Tip: TCP idle timeout settings for Azure Load Balancer and IEE Client

  • 10 December 2019
  • 10 replies
  • 2306 views

Userlevel 7
Badge +19

Recently we came across a situation where customers have noted a significant performance behaviours based on how a BA report is run. If a report is scheduled, it happens to run within an acceptable time frame, but on the contrary it becomes laggard if it is ordered from Order Report functionality. Literally users had to experience hours of hanging up in IFS IEE Client.

 

When investigating further it was noticed that there are different behaviors in customer’s network and support net. Besides the problem is not pertinent to BA reports but for other application flows as well. We observed this trend among managed services customers. 

 

Problem

When the client call is sent from application, it goes to the middleware server and then to the database. Then the response is returned from the database, to the middleware server, but there is a loss in the communication of middleware server call to client. Due to that reason, we initiate a further investigation for network configuration why the response from client to middleware server behaves differently when public vs VPN access is used. This does not occur in support net as well.

  • Client to Middleware server
    Succeeds -> The DB gets called :ballot_box_with_check:
     
  • Middleware Server to DB
    Succeeds -> The DB call is ended :ballot_box_with_check:
     
  • Response from Middleware Server to Client
    Fails (when accessed via public network) :negative_squared_cross_mark:

Furthermore, this issue does not occur when the report is scheduled, because there is no need to return the response to the client. Therefore, we were able to narrow down that there is a hassle in communication channel between the middleware server and the client.

 

Solution

Azure configuration for the public IP of the VM was discovered as the reason for this issue. This was the TCP idle timeout settings for Azure Load Balancer which was setup for 4 minutes.

Figure 1 : TCP Idle Timeout

Once we tried to increase that value to 30 minutes and test the report again from a public network, it worked perfectly.

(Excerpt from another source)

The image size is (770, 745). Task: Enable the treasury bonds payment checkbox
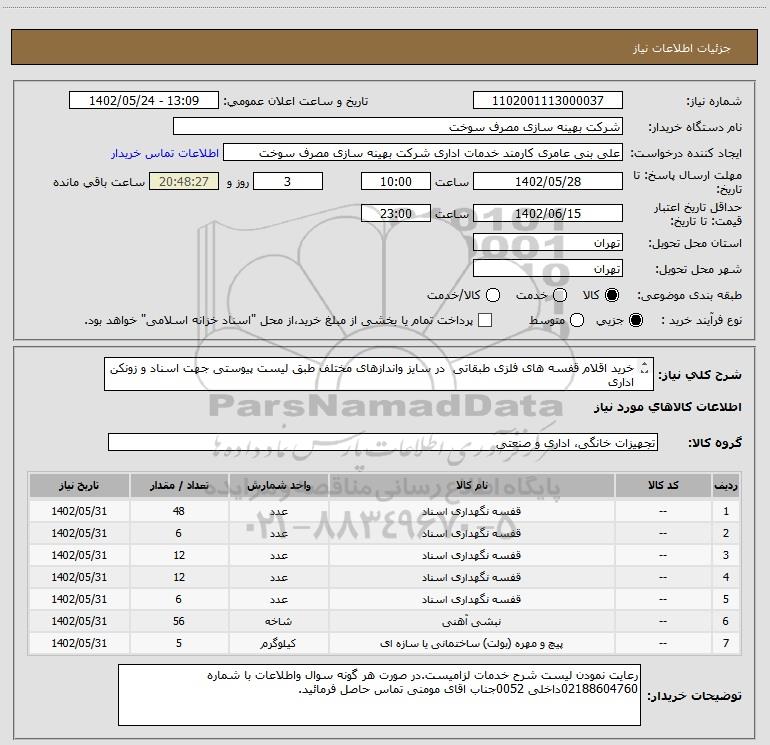486,320
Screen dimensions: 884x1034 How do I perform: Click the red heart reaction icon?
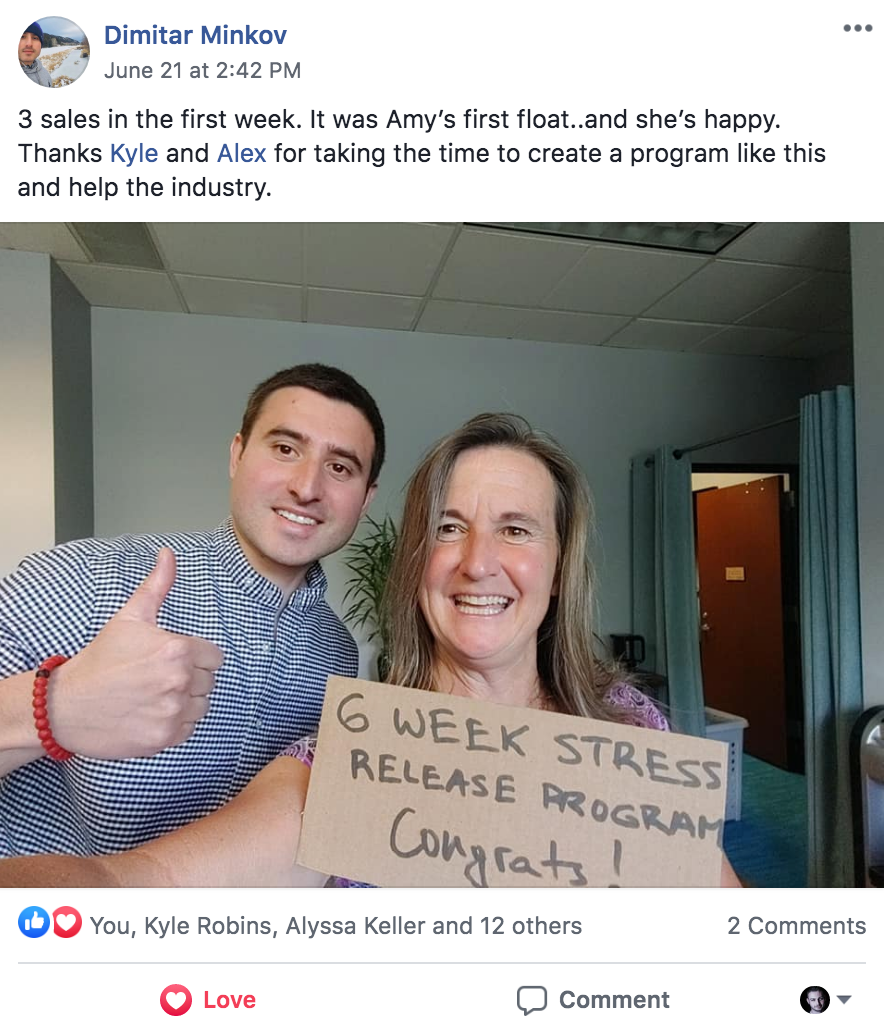pyautogui.click(x=67, y=922)
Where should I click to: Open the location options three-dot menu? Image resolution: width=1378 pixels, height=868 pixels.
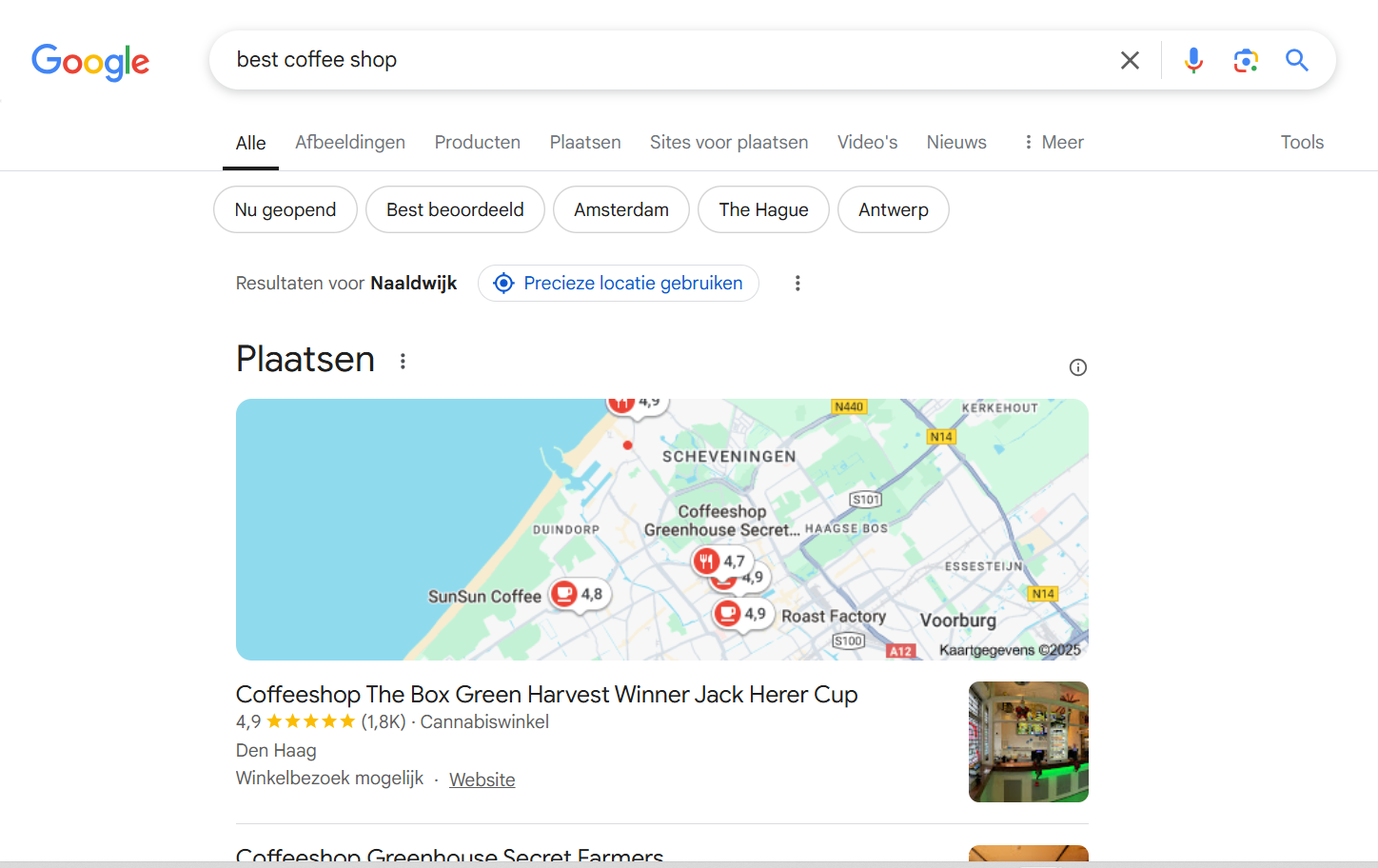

https://docs.microsoft.com/en-us/azure/load-balancer/load-balancer-tcp-idle-timeout

 

Suggestions for Improvements

If the TCP idle timeout is exceeded, IFS application started to hang up, during the communication between the Middleware Server to Client. Although the IEE client waits for the response, there has been a lost due to the TCP idle timeout settings for Azure Load Balancer.


May be .net access provider could not identify the response of time out, or that response is dropped. Introducing a 'keep-alive' message from Application server, to the client, in a way the connection won't be timed out while the client is waiting for the report.

 

Summary

Once the TCP idle timeout settings for Azure Load Balancer is exceeded, the whole IFS application gets stuck without any timeout messages. 

The maximum timeout which could be set is 30 minutes.  If there is an operation going to be running more than 30 minutes (Operations which return to the client), IFS application will hang up. Therefore, this would be problematic to customers who are running IFS on Azure on reliability aspects. For now, we could survive with scheduling the report or any functional flow if it is possible. To conclude we could suggest this would be valid point in reviewing the existing architecture in future releases.  

 


10 replies

Userlevel 7
Badge +20

Hi Mino

 

Thanks for sharing this and for the detailed explanation :)

We have observed the issue in other load balancers such as Netscaler and F5 which has similar idle timeout setting so it’s not only with Azure.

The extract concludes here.